### [WHAT YOU ARE ASKED TO DO]
Return each line of the records below in which the string "Given" turns up.

Stored items:
◆ ◆ ◆

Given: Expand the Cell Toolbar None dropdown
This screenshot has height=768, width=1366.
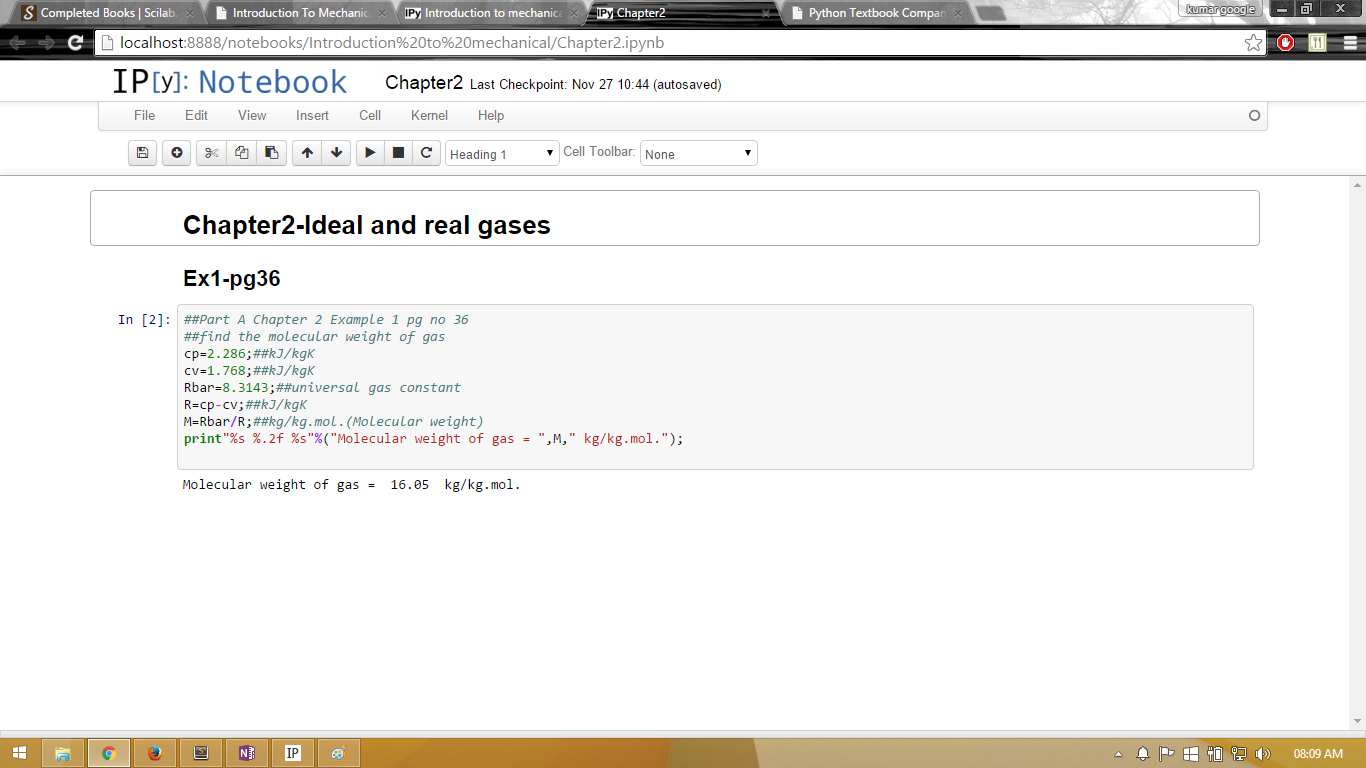Looking at the screenshot, I should [698, 154].
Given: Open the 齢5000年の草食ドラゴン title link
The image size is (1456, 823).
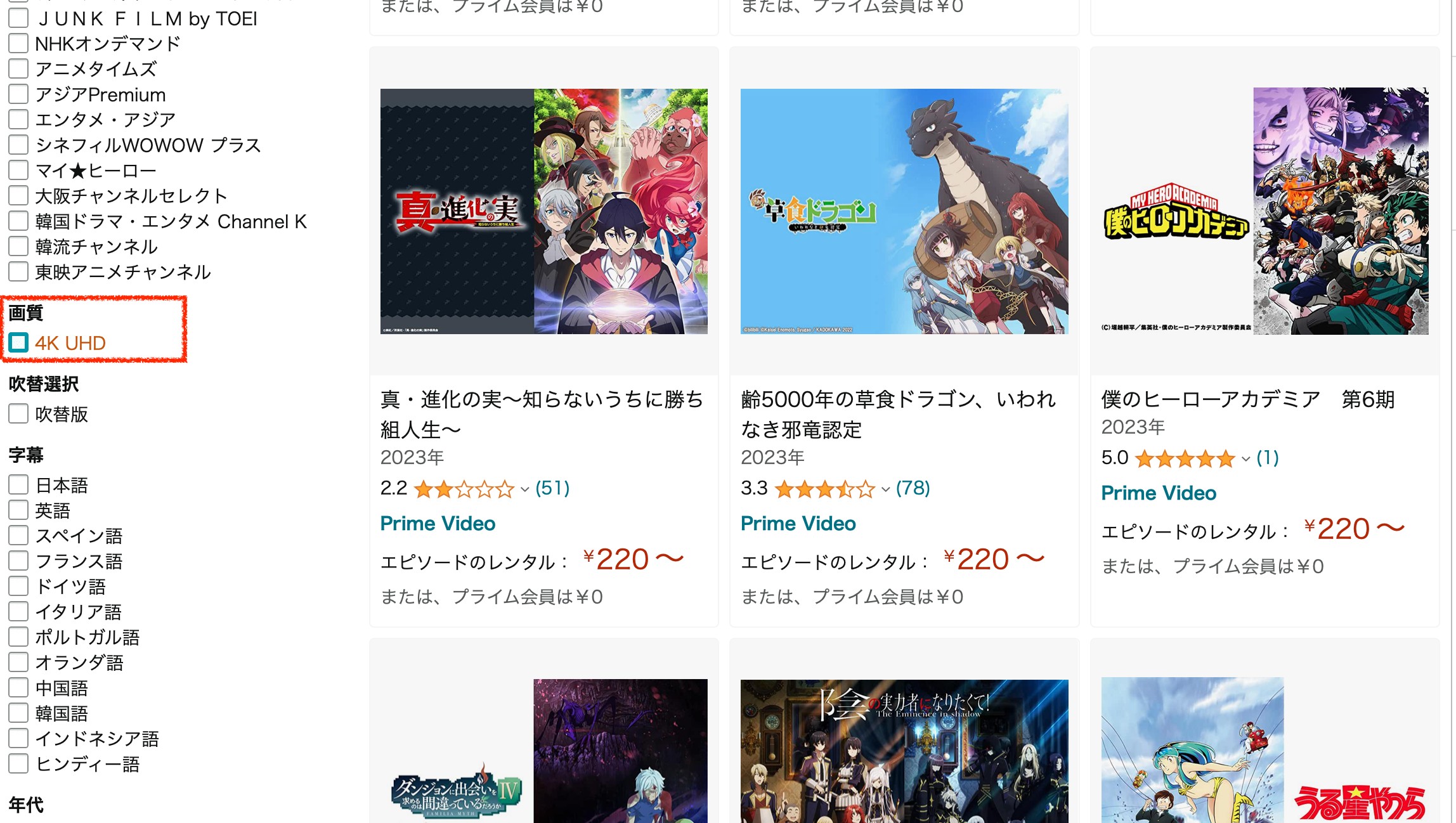Looking at the screenshot, I should [x=899, y=415].
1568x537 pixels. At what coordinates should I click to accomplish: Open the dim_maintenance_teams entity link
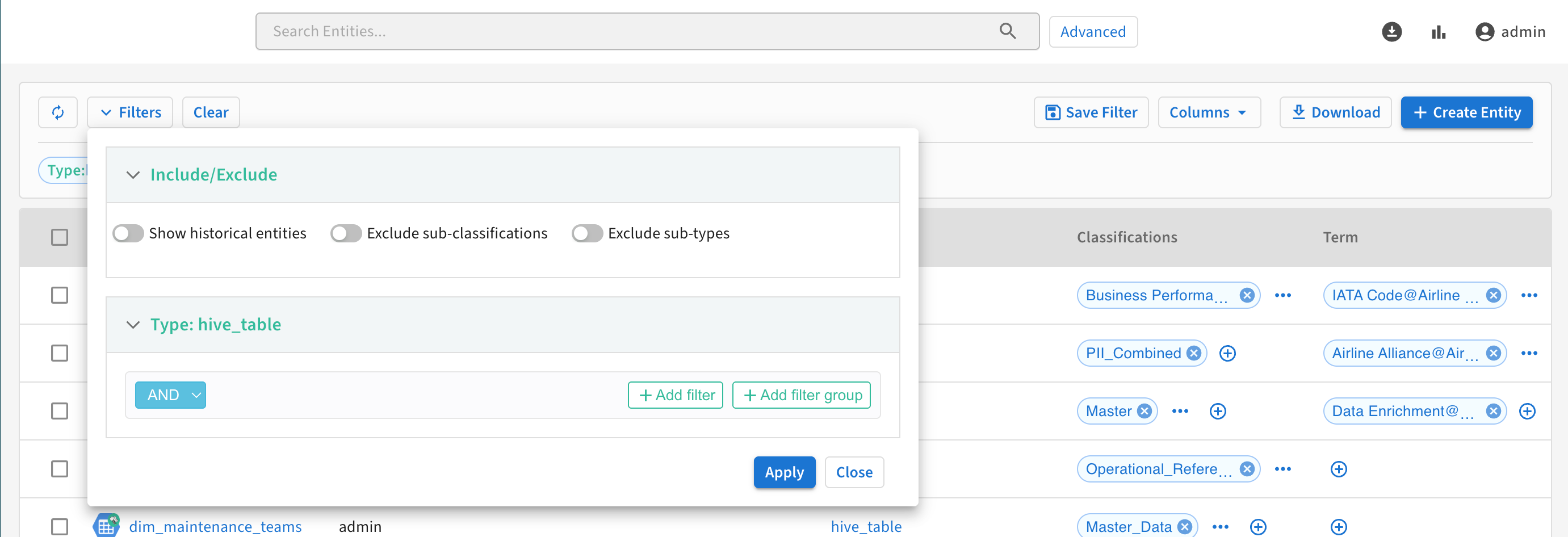pos(215,526)
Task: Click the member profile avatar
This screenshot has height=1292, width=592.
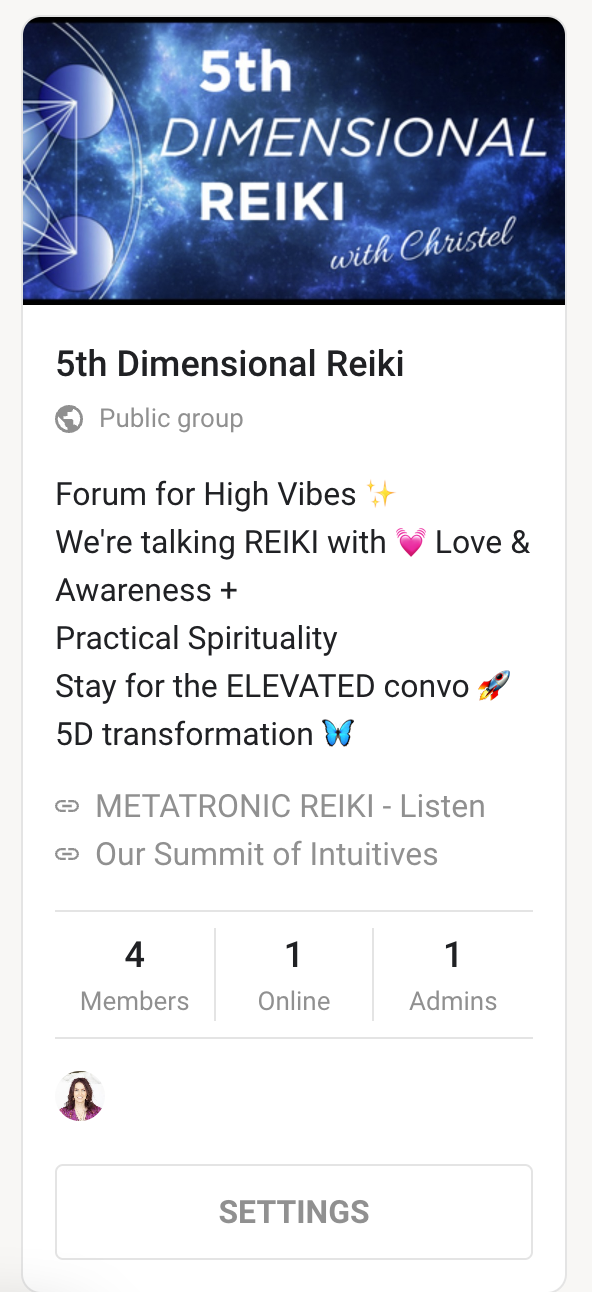Action: [80, 1095]
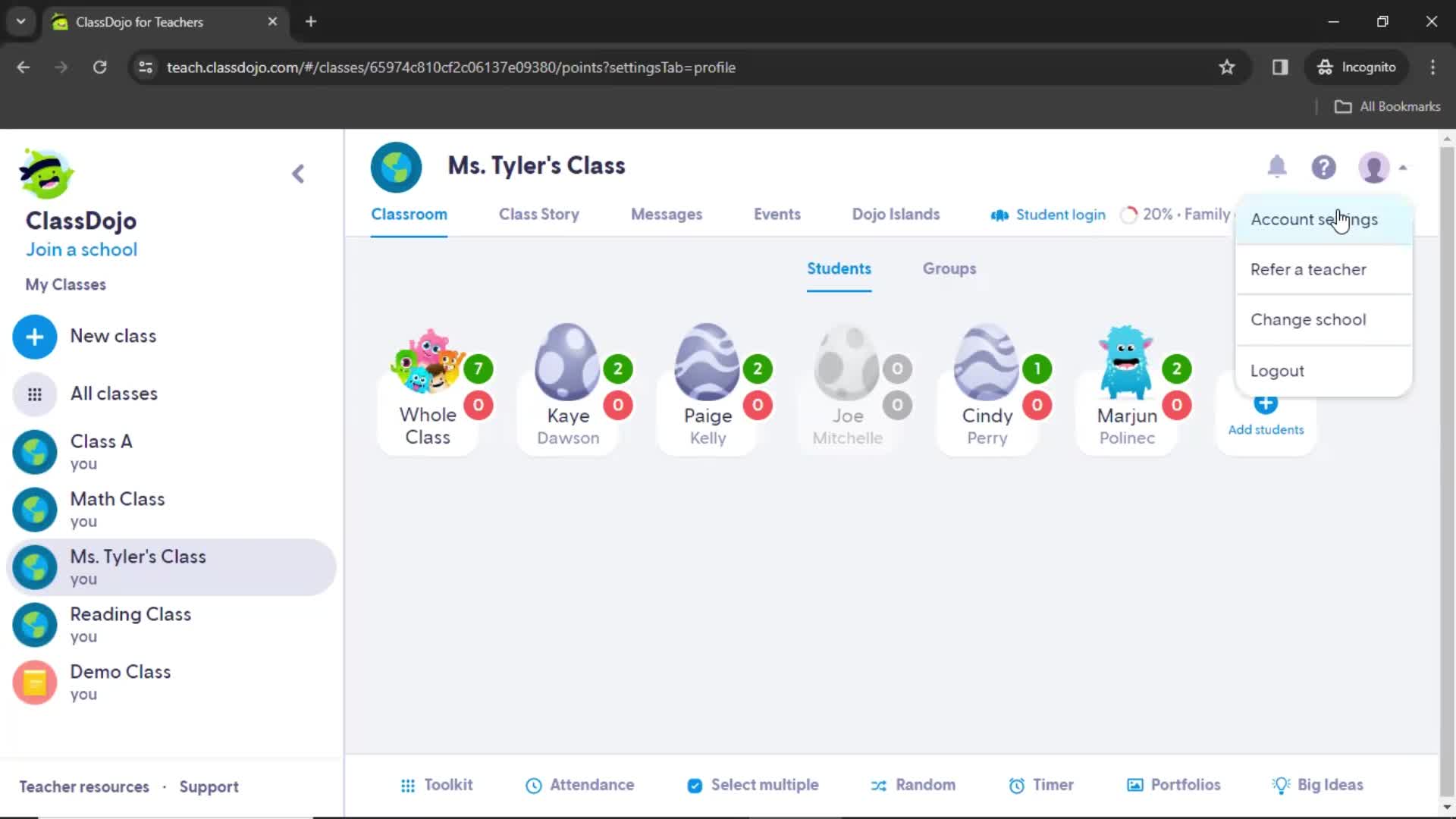Open Class Story tab

(x=538, y=214)
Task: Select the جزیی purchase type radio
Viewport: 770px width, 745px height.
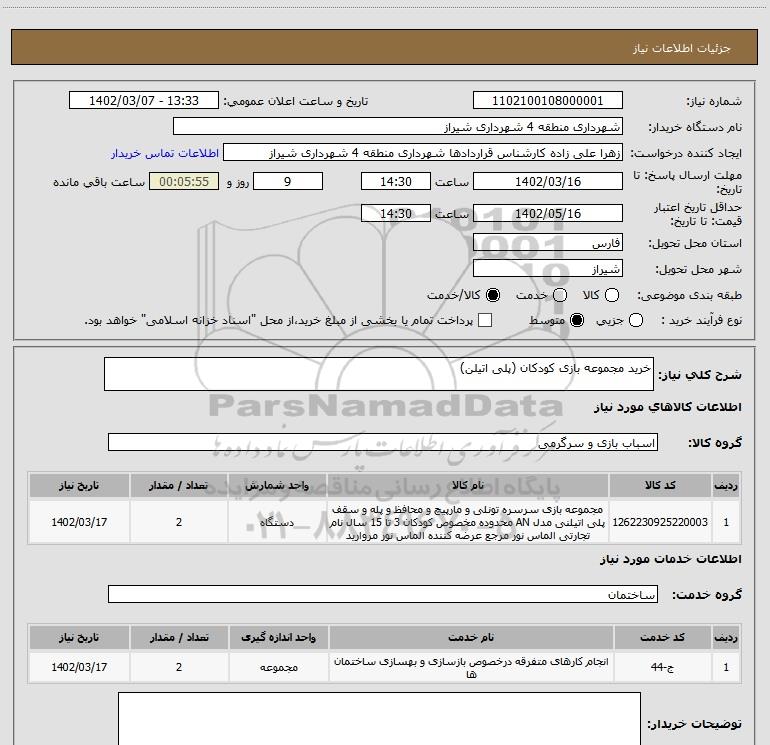Action: (x=666, y=320)
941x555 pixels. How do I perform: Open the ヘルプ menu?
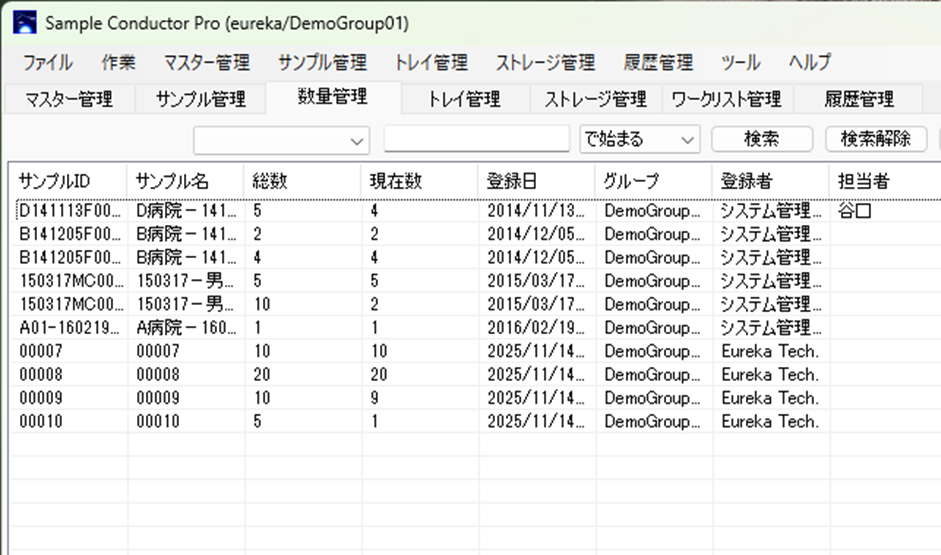(809, 62)
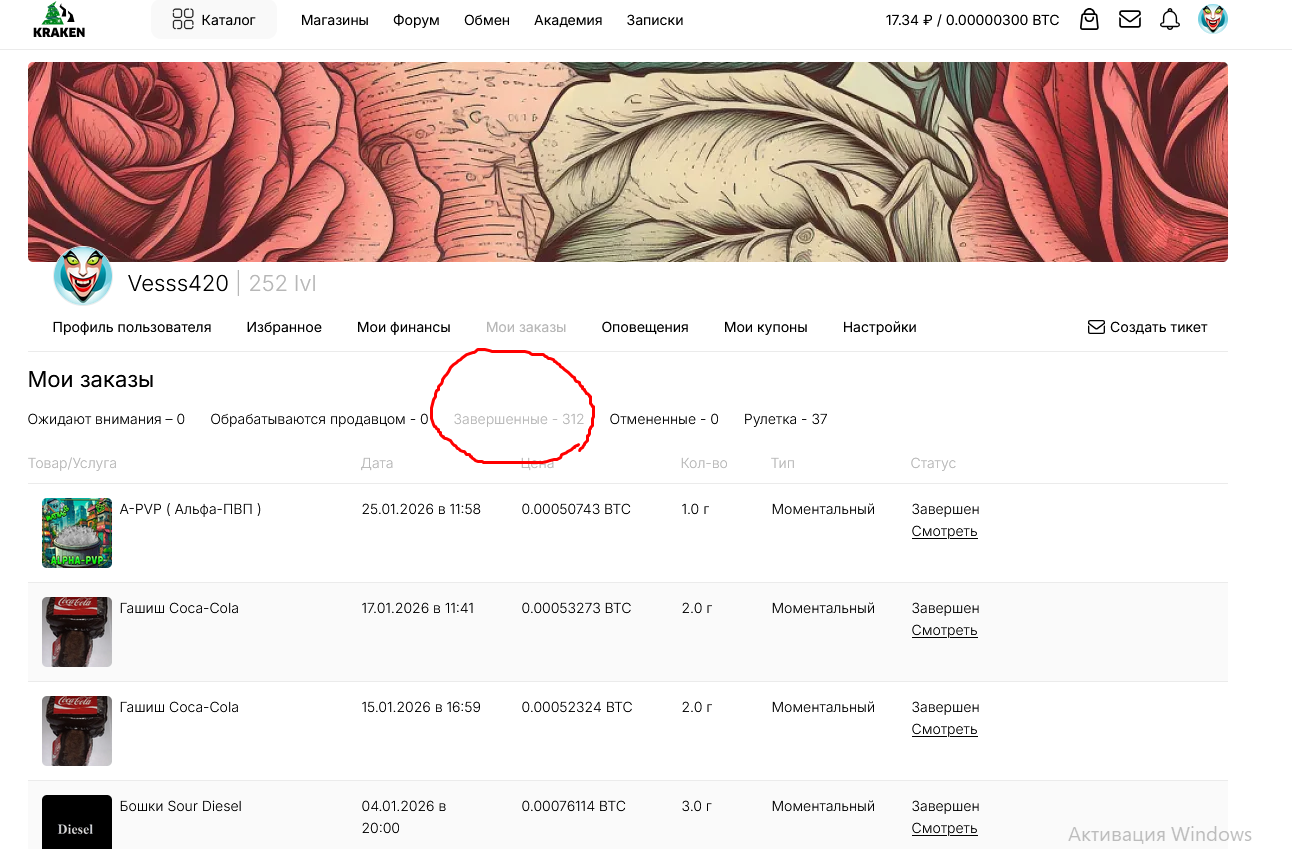This screenshot has width=1292, height=849.
Task: Click the envelope icon beside Создать тикет
Action: [x=1096, y=327]
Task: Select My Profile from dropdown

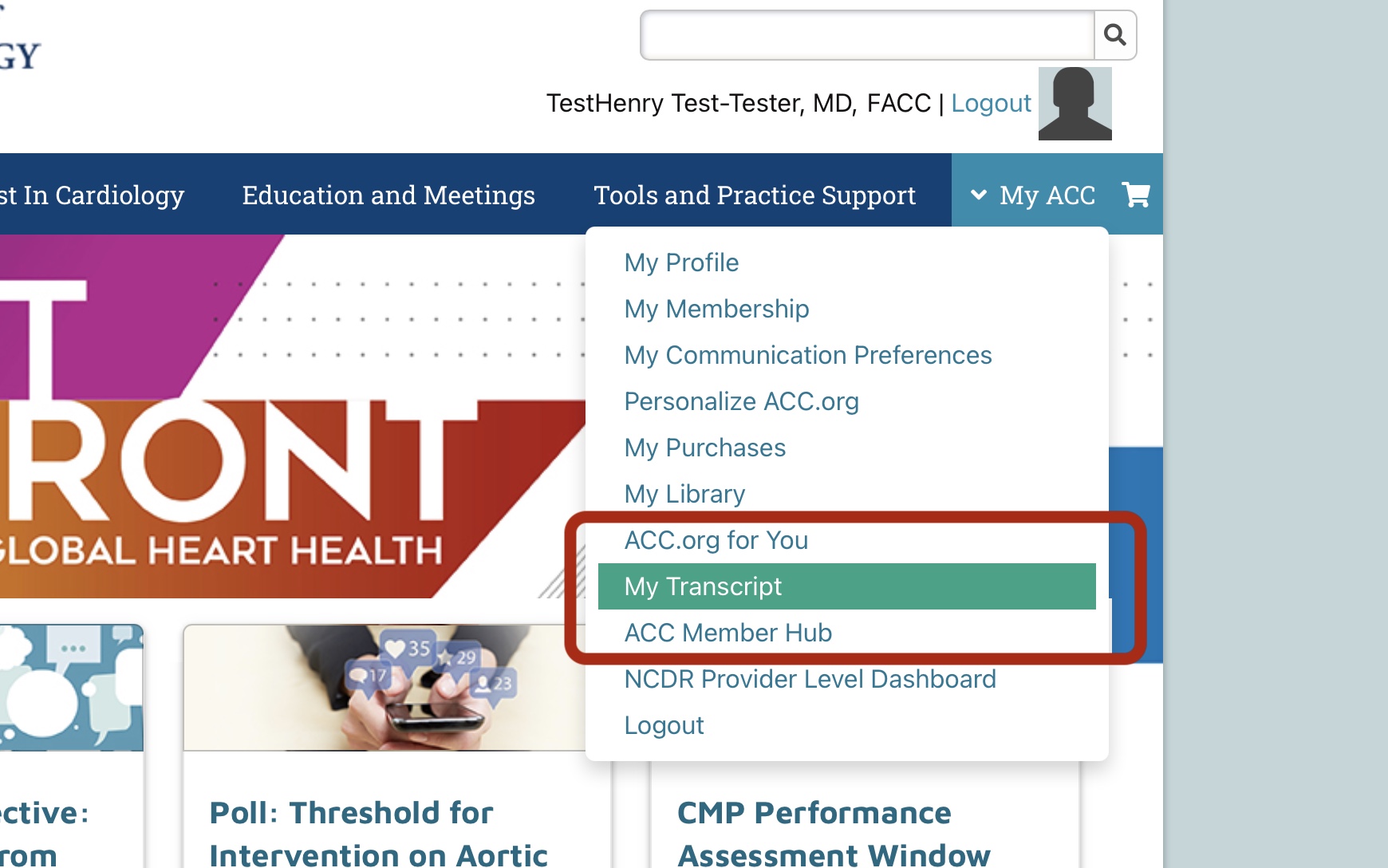Action: click(681, 262)
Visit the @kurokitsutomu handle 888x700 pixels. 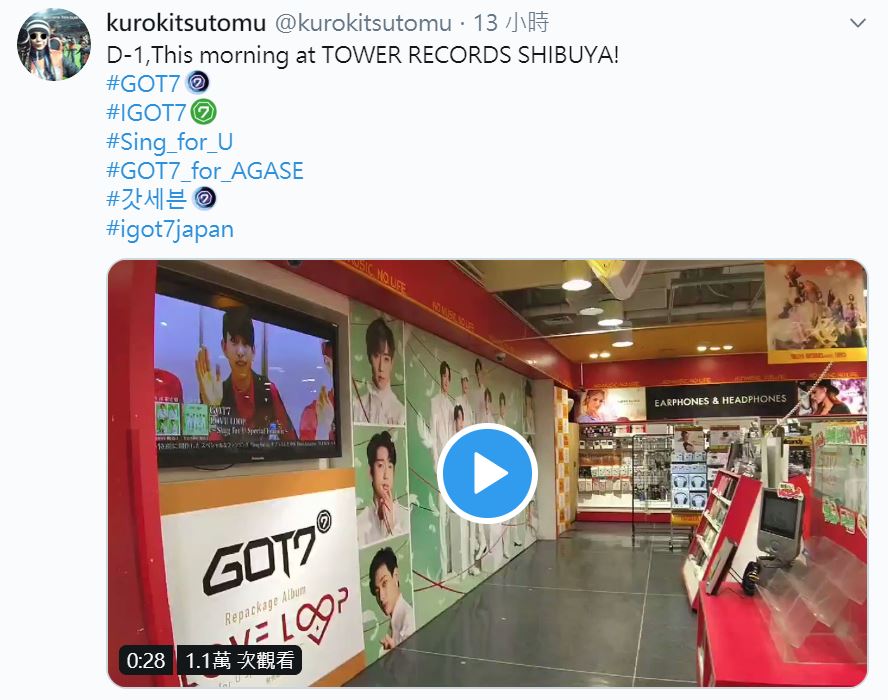tap(363, 23)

◆ ◆ ◆

### [TASK OUTPUT]
Given: Expand the Cell Toolbar None dropdown
Given: Open the 齢5000年の草食ドラゴン title link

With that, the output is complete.